Extended Data Fig. 3. The effect of atypical HTT allele structure on blood somatic expansions does not explain their effect on HD phenotypes and biomarkers.

(a) Schematic representation of the absence of effect of the atypical HTT allele structure on blood somatic expansion in the HD-YAS cohort and of their relative effect on caudate and putamen volumes and on CSF NfL levels after age-by-CAG correction. (b) Graphical representation of the HTT allele structures observed in the HD-YAS cohort. On the left-hand side is the pure CAG tract, which is likely the primary substrate of the somatic HTT repeat instability machinery and is the primary determinant of the rate of somatic HTT repeat expansion and HD pathology. Center, the sequence variants intervening between the CAG and CCG tracts, which define the atypical HTT allele structures observed (that is, CAACAG duplication, CCGCCA loss and CAACAG CCGCCA loss).

Extended Data Fig. 4. Conceptual causal model.
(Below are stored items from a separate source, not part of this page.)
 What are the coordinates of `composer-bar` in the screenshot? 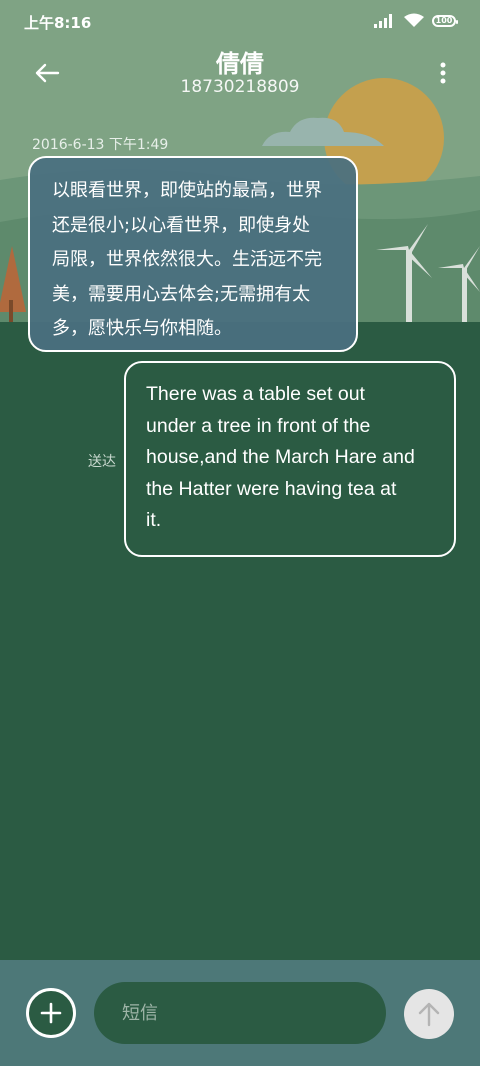 It's located at (240, 1013).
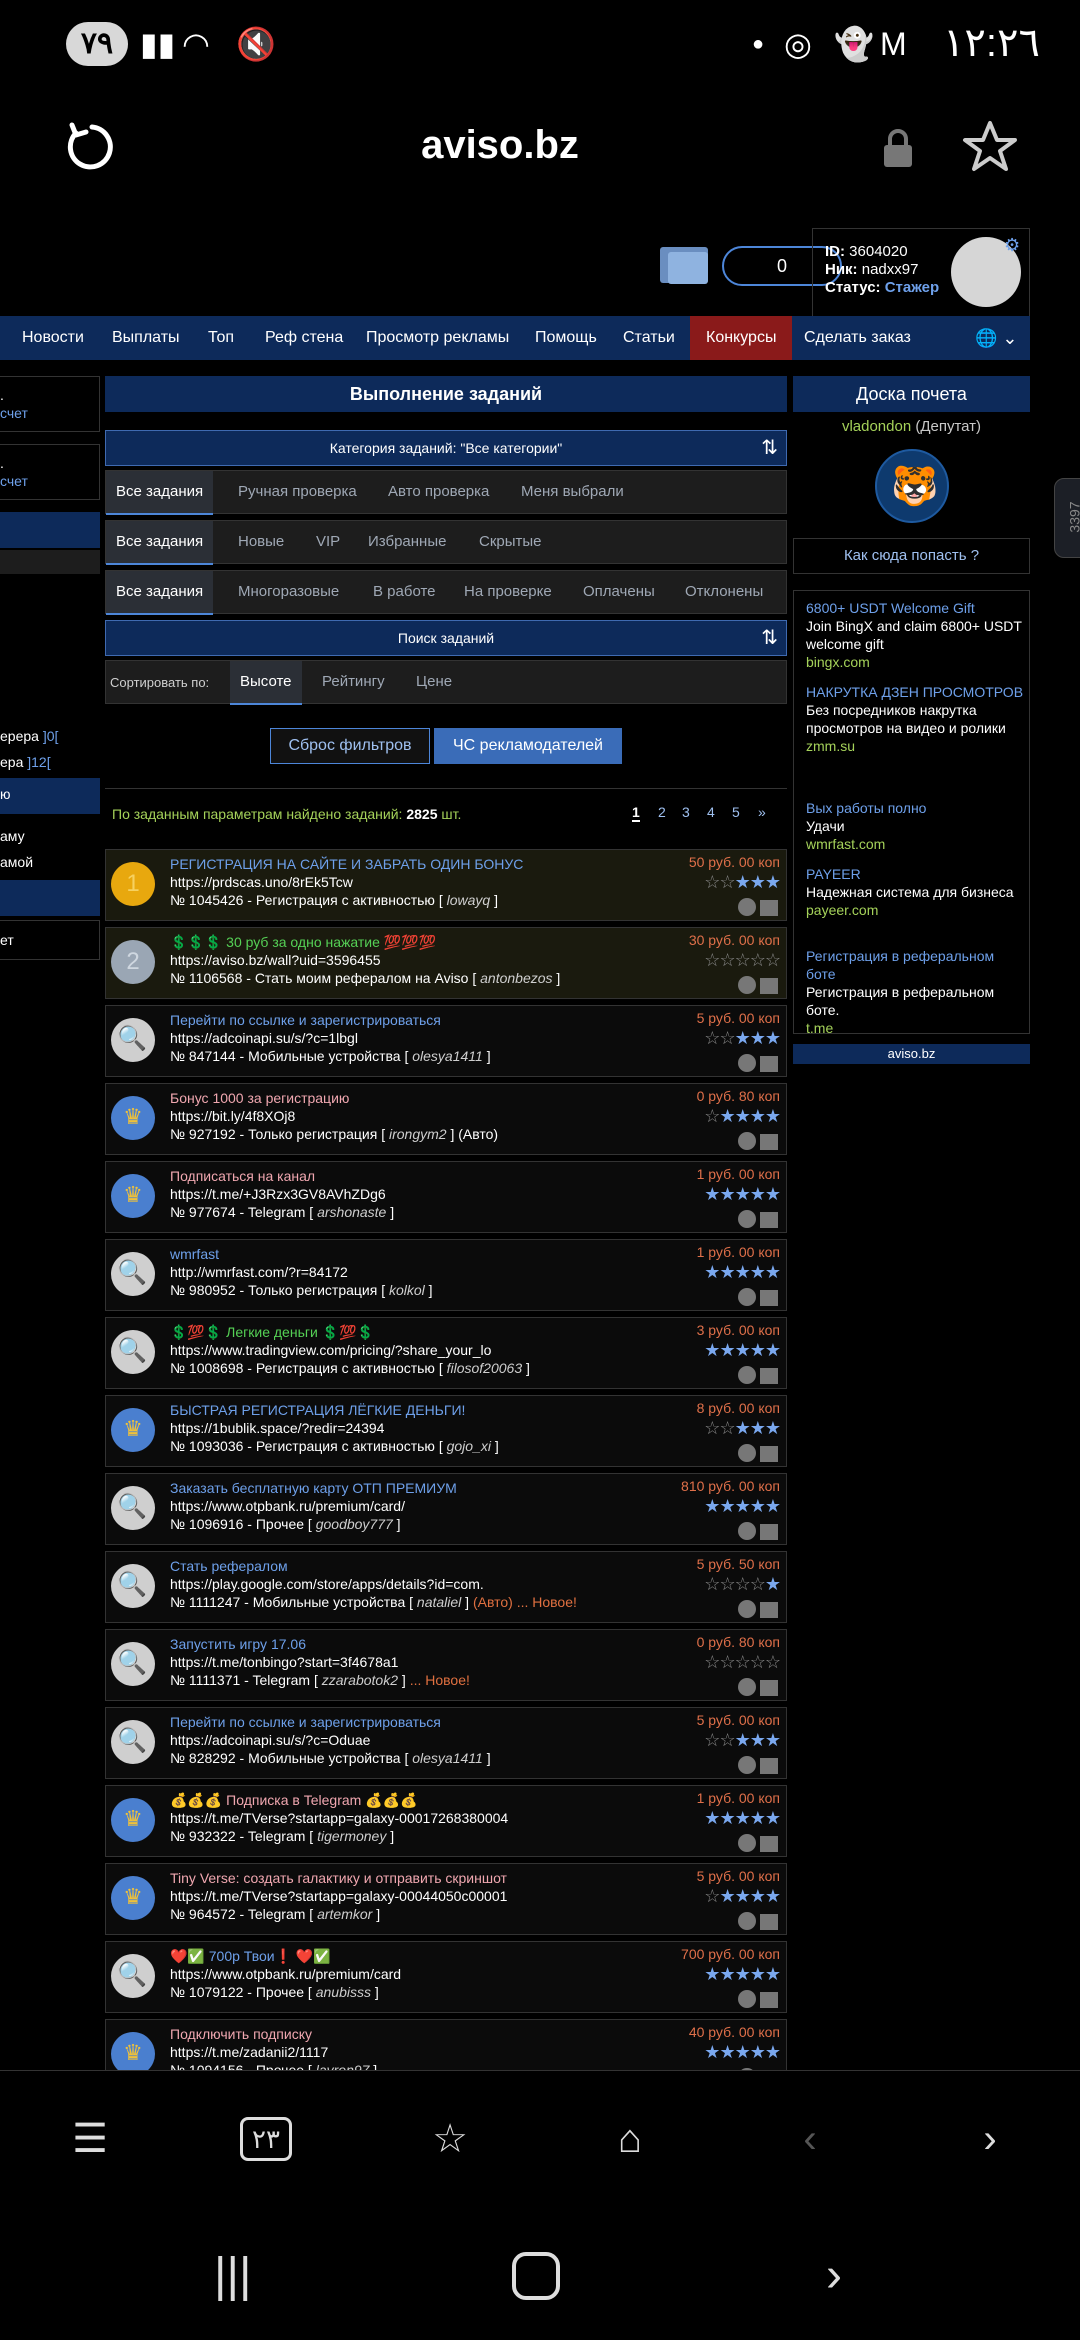 This screenshot has height=2340, width=1080. Describe the element at coordinates (1067, 518) in the screenshot. I see `side-panel-tab: 3397` at that location.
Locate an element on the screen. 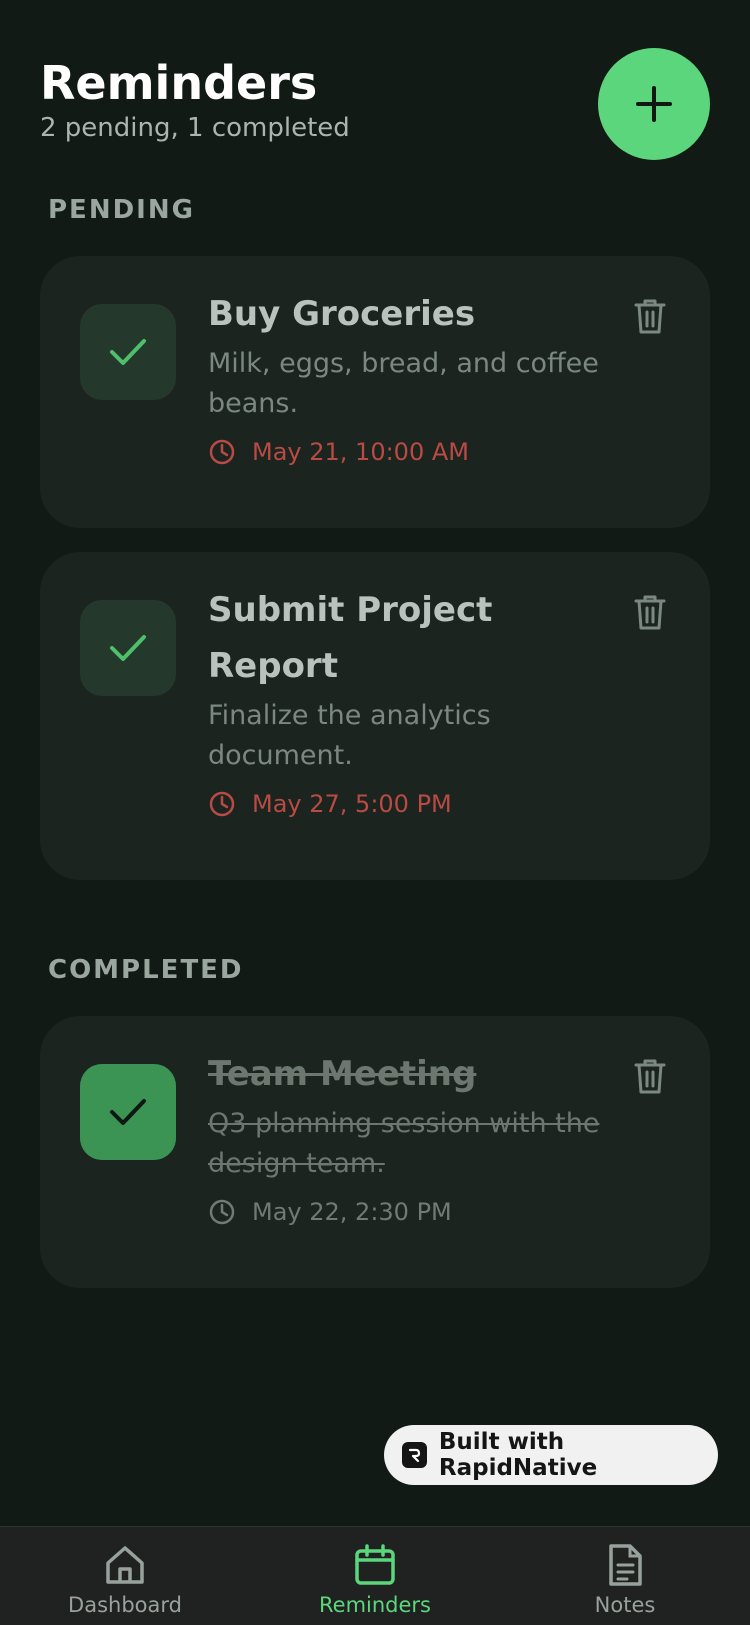 The width and height of the screenshot is (750, 1625). reminder-description: Finalize the analytics document. is located at coordinates (350, 736).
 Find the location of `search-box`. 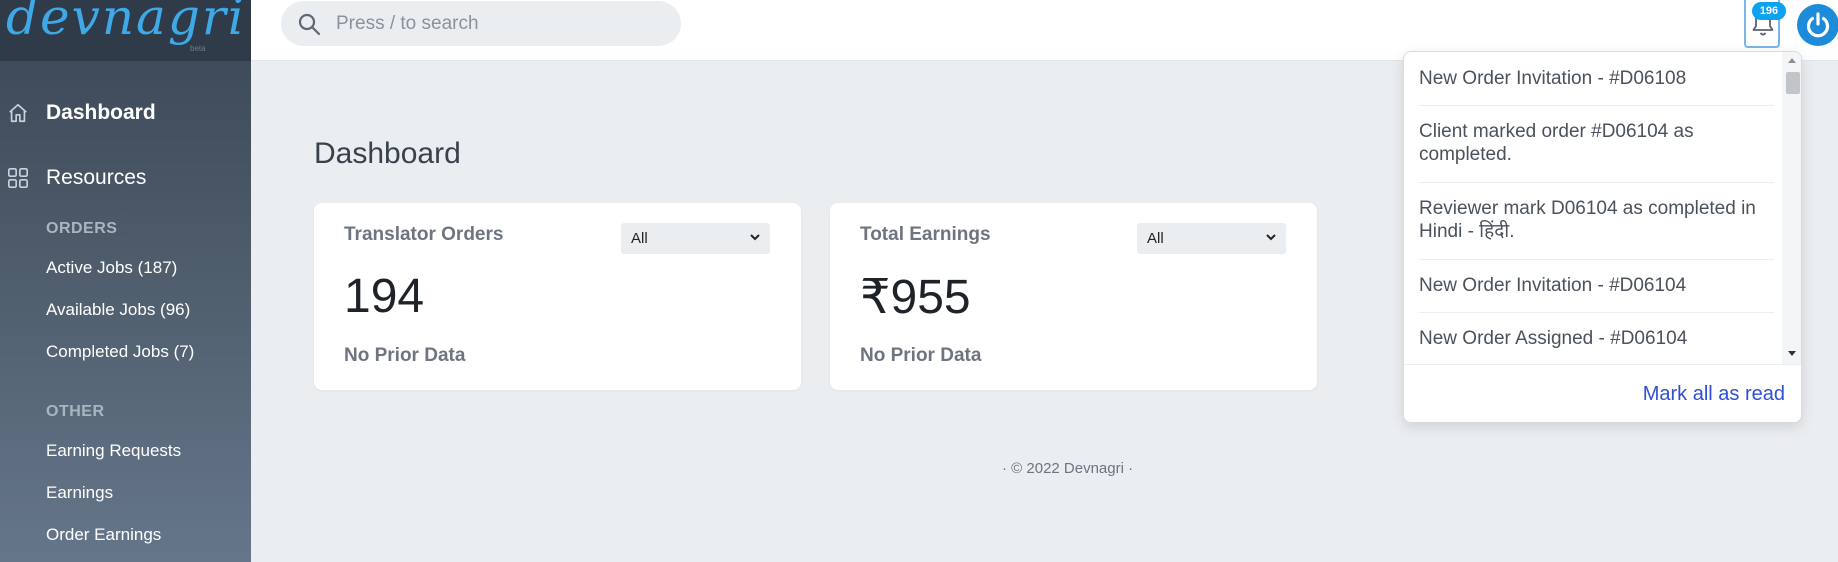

Conceptual model illustrating the causal relationships among age-related CAG repeat length (age, CAG), CNS somatic expansion, WBC somatic expansion and biomarkers. The squares in gray depict measured data, while the circles in purple represent unobservable quantities. The black, bidirectional arrow signifies the assumption that somatic expansion in WBCs serves as a proxy for somatic expansion in the CNS. Red arrows indicate correlations between observable data and the underlying biological processes of interest. Blue arrows are presumed to reflect true causal pathways indirectly. We note that DNA mismatch repair is a key mechanism linking inherited CAG repeat length to somatic expansion, with mismatch repair activity increasing with longer CAG repeat lengths. *Note additional pathways could be involved due to the imprecise and indirect measurement of actual CNS expansion. Abbreviations: CNS=Central Nervous System. WBC=White Blood Cell.